Liver Injury Secondary to Anti-TNF-Alpha Therapy in Inflammatory Bowel Disease: A Case Series and Review of the Literature

Background. Biologic therapy to inhibit tumor necrosis factor-alpha (TNF-α) is an effective, safe treatment for patients with inflammatory bowel disease (IBD). All TNF-α inhibitors have been associated with liver toxicity, but many of these cases have been reported in patients receiving therapy for rheumatologic disease. Herein we report the first single-center case series of TNF-α antagonist related liver injury in patients with IBD. Methods. A retrospective case series was performed at the Henry Ford Inflammatory Bowel Diseases Center. IRB approval was obtained.
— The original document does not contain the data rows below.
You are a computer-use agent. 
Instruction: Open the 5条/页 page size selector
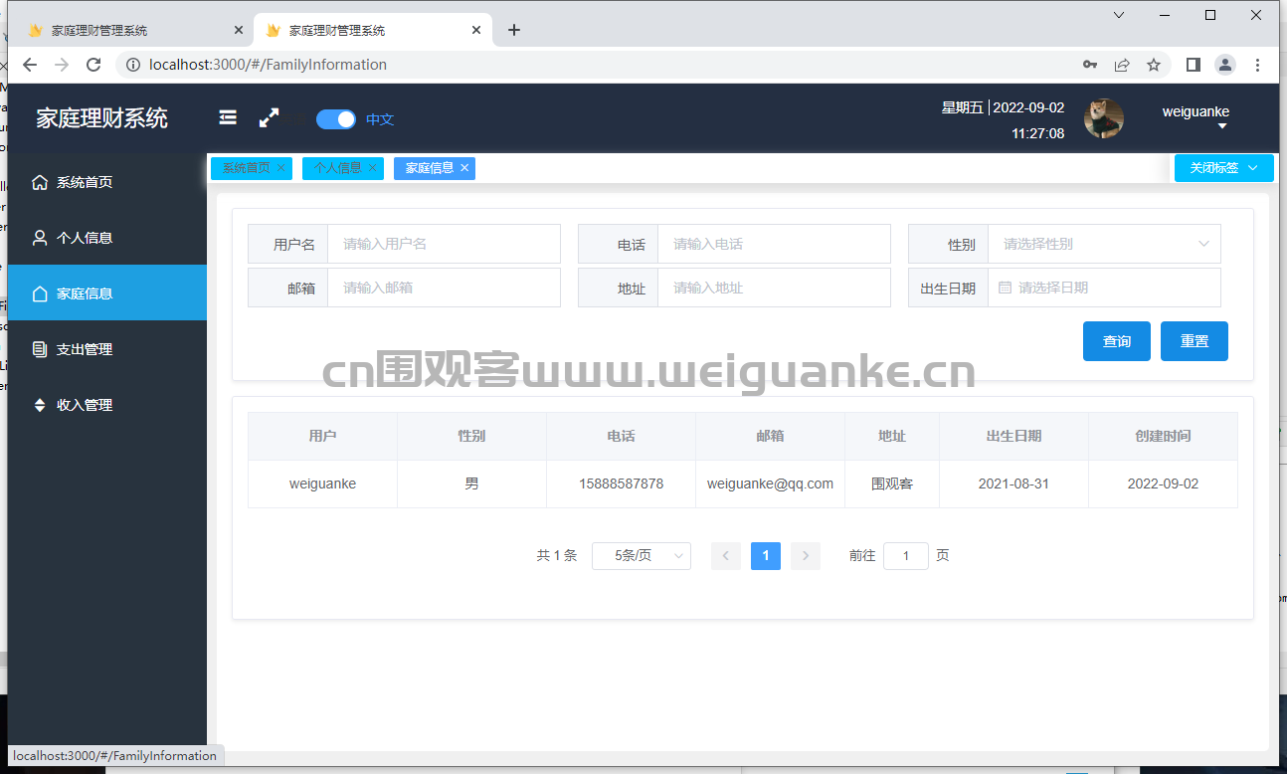(x=642, y=556)
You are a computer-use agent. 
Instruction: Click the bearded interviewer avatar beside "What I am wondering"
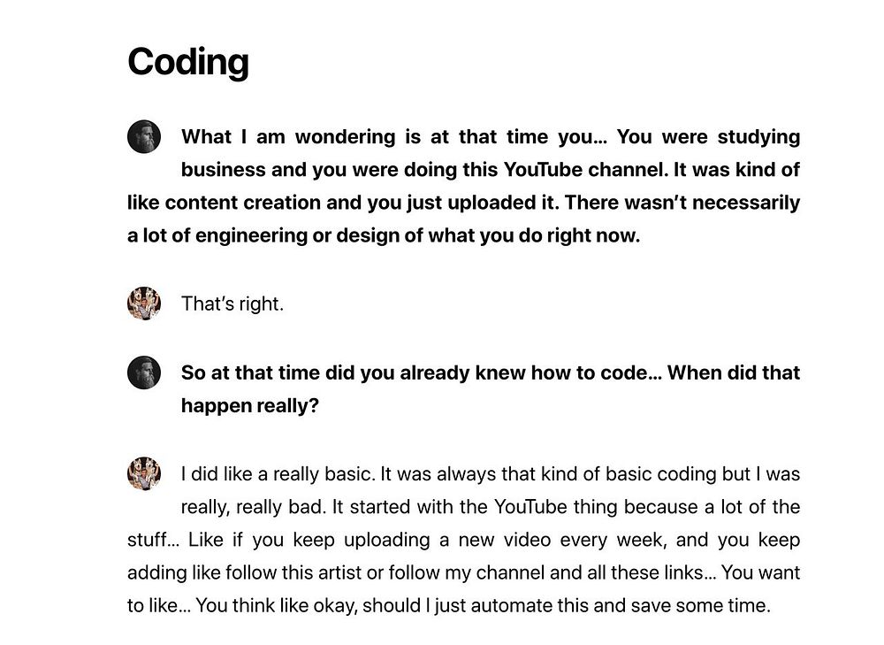[144, 137]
Results. 2 patients were treated with infliximab, whereas the 3rd patient was treated with adalimumab for IBD. All 3 patients had negative viral markers, normal autoimmune serologies, and normal biliary imaging studies. Liver biopsy was performed in all 3 patients, and evidence of portal inflammation was seen. Liver enzymes normalized after discontinuation of therapy in all patients, and no long term effects have been observed. One patient was successfully transitioned from infliximab to adalimumab without relapse of either IBD or liver injury. Conclusion. Liver injury secondary to TNF-α antagonist is an underrecognized, important clinical entity with potentially serious consequences. The mechanism of drug-induced injury is idiosyncratic. Larger cohort studies are needed to establish risk factors and injury patterns related to hepatotoxicity in these patients.